Question

A monochromatic beam of light is incident at ${60}^o$ on one face of an equilateral prism of refractive index $n$ and emerges from the opposite face making an angle $\theta$ with the normal (see the figure).
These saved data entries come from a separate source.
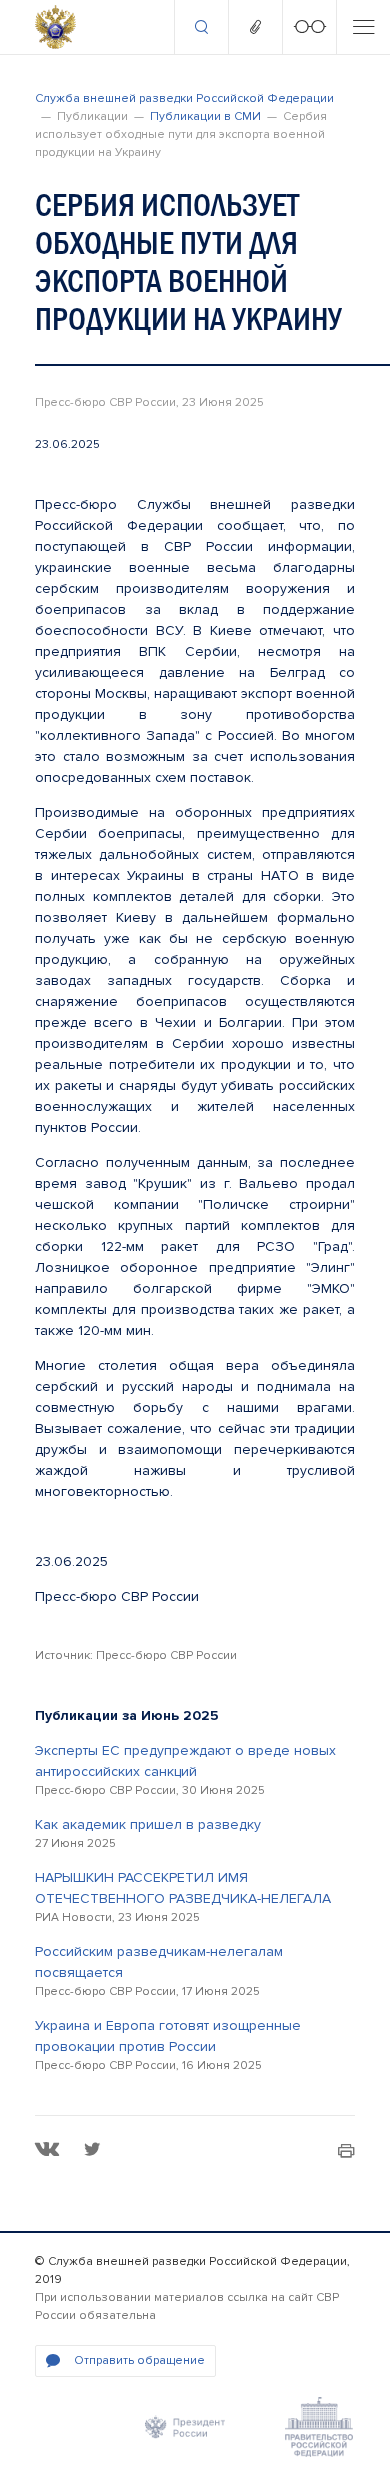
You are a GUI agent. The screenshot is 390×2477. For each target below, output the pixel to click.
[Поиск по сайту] (201, 27)
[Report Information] (255, 27)
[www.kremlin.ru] (185, 2427)
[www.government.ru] (319, 2427)
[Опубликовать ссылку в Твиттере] (92, 2149)
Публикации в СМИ (205, 116)
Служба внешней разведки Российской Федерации (184, 98)
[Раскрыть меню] (363, 27)
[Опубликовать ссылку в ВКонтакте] (47, 2149)
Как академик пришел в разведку (148, 1824)
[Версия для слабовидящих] (309, 27)
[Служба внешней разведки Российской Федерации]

For $n=\sqrt{3}$ the value of $\theta$ is ${60}^o$ and $\frac{d\theta }{dn}=m$. The value of $m$ is

Answer 1

According to snell's law at the left face,
$${\mu }_1\sin i_1=\sin r_1...\left(1\right)$$ Where,
${\mu }_1=1$refractive index of air,
${\mu }_2=n=$refractive index of prism
$i_1=$incident angle$={60}^{\circ }$,
$r_1=$refractive angle,

Substituting the values, we get
$1\sin {60}^{\circ }=\sqrt{3}\sin r_1$
$\Rightarrow \sqrt{3}\sin r_1=\frac{\sqrt{3}}{2}$
$\Rightarrow r_1={30}^o...\left(2\right)$

By differentiating equation $\left(1\right)$ with respect to $n$, we get

$\frac{d\left({\mu }_1\sin i_1\right)}{dn}=\frac{d\left(n\right)}{dn}\sin r_1+n\frac{d\left(\sin r_1\right)}{dn}$

$\Rightarrow 0=\sin r_1+n\cos r_1\left(\frac{d{r}_1}{dn}\right)$

Substituting the value of $r_1$,

$\Rightarrow 0=\sin {30}^{\circ }+n\cos {30}^{\circ }\left(\frac{d{r}_1}{dn}\right)$

$\Rightarrow 0=\frac{1}{2}+\sqrt{3}\left(\frac{\sqrt{3}}{2}\right)\frac{d{r}_1}{dn}$

$\frac{d{r}_1}{dn}=-\frac{1}{3}...\left(3\right)$

Applying snell's law at the right face of prism, we have
$$n\sin r_2={\mu }_2\sin \theta$$where,
${\mu }_2=1=$refractive index of air.
from geometry we have,
$r_1+r_2={60}^{\circ }$

Substituting the values, we get
$n\sin (60-r_2)=1\sin \theta$
by diffrentiating with respect to $n$,

$\sin (60-r_1)-n\cos (60-r_1)\frac{d{r}_1}{dn}=\cos \theta \frac{d\theta }{dn}$

Substituting the values from equation $\left(2\right)$ and $\left(3\right)$, we get
$\sin ({60}^{\circ }-{30}^{\circ })-\sqrt{3}\cos ({60}^{\circ }-{30}^{\circ })\times (-\frac{1}{3})=\cos {60}^{\circ }\frac{d\theta }{dn}$

$\Rightarrow \frac{1}{2}-\sqrt{3}\times \frac{\sqrt{3}}{2}\times (-\frac{1}{3})=\frac{1}{2}\times \frac{d\theta }{dn}$

$\therefore \frac{d\theta }{dn}=2$